What did receiving the NDSA Award mean to you?
Receiving the NDSA Innovation Award was very gratifying as public affirmation by a significant stakeholder community of the value and beneficial impact of the DataUp vision, project, product, and service. While the DataUp team was convinced of that value right from the start, it is always nice to have those beliefs recognized and confirmed by colleagues and peers.
What efforts, advances, or ideas over the last few years have you been impressed with or admired in the area of digital stewardship?
Tremendous strides forward have been made in digital stewardship over the past years. This has been facilitated in large part by mutual recognition of all implicated stakeholders – scholars, administrators, librarians, archivists, funders – of the nature of common problems and needs and the necessity for coordinated response. Positive outcomes have followed from the open contribution of their individual perspectives and strengths in collaborative efforts. For example, the success of the DataUp/DataShare/Dash/Dryad activity called upon the active participation over many years by the CDL, University of California Libraries, the DataONE network, Microsoft Research, the Gordan and Betty Moore Foundation, the Alfred P. Sloan Foundation, DataCite, the Make Data Count initiative, and the Dryad community. Looking towards the future, there are very promising avenues of exploration regarding the application of big data and machine learning techniques to the proactive curation of research data and other forms and genres of digital content deserving long-term stewardship.
The DataUp project began in 2011 – nearly a decade ago! Various challenges of preserving and providing access to research data sets continue to be discussed, and have been addressed in the 2014, 2015, and 2020 NDSA Agendas for Digital Stewardship. Where do we go from here?

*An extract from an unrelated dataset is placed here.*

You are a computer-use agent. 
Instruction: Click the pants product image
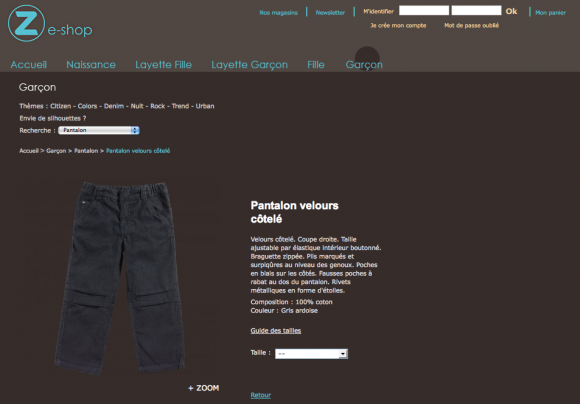point(119,277)
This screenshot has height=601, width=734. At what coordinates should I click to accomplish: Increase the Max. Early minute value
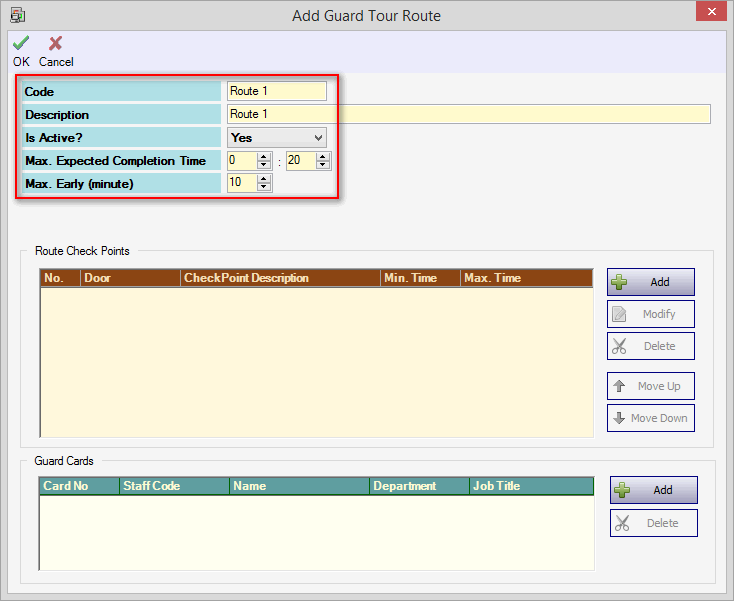click(x=264, y=179)
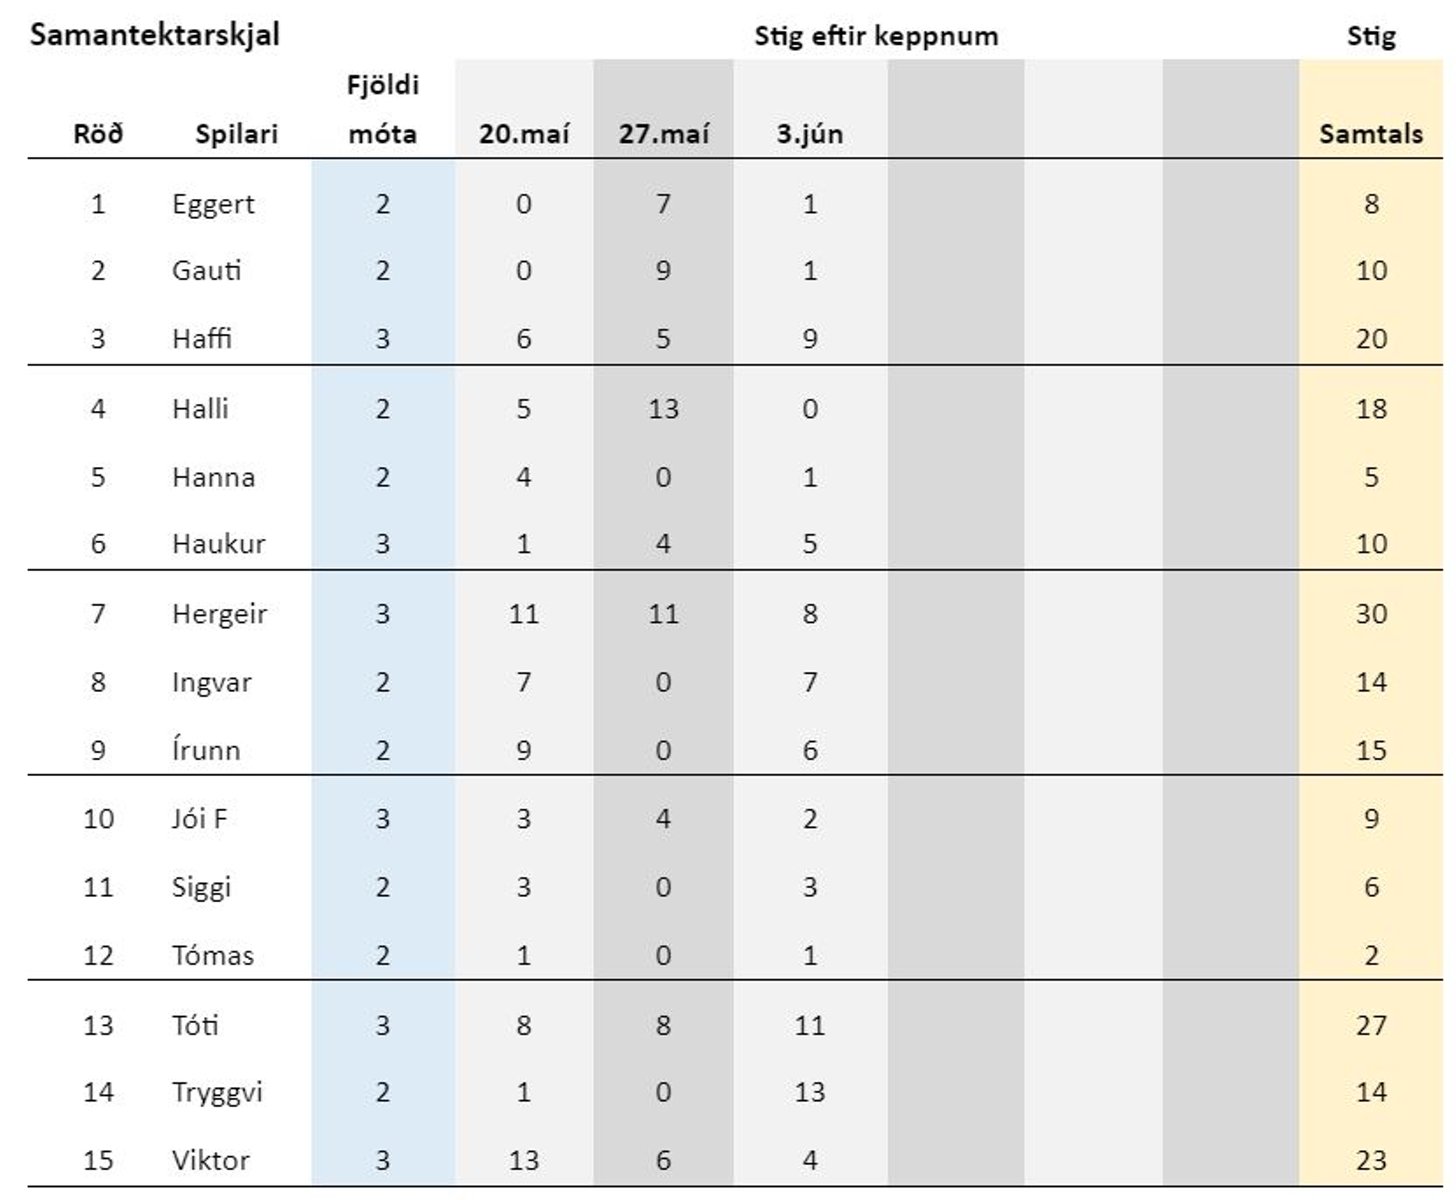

The guiding tenets originally encapsulated by DataUp and its DataShare, Dash, and Dryad successors are fully consistent with the NDSA Agenda’s recommendations for organizing and ensuring long-term access to scientific data sets, including support for at-scale curation, promotion of the FAIR principles, and collaborative attention to innovation and sustainability (https://osf.io/7sfc6/, p. 26). Three specific concerns seem particularly challenging and call out for concerted attention. First, the academy as a whole needs to continue development of more flexible and sustainable financial practices concerning the curation of all legitimate research outputs, including research data, to avoid dis-incentivizing and confounding widespread adoption of effective RDM tools and practices. Second, greater automation and intuitive self-service operation is still needed regarding the contribution of research data to managed curation environments such as Dryad. Ideally, these actions would be automatic side-effects of other, more primary activities and workflows with which scholars and researchers are already engaged. And third, more can be done regarding actionable linkages between research publication, research data, and research software, all of which interact within a cohesive and co-dependent web of scholarly activity and communication. We feel that DataUp provided a pioneering attempt at addressing these issues and look forward to continuing progress towards these important goals.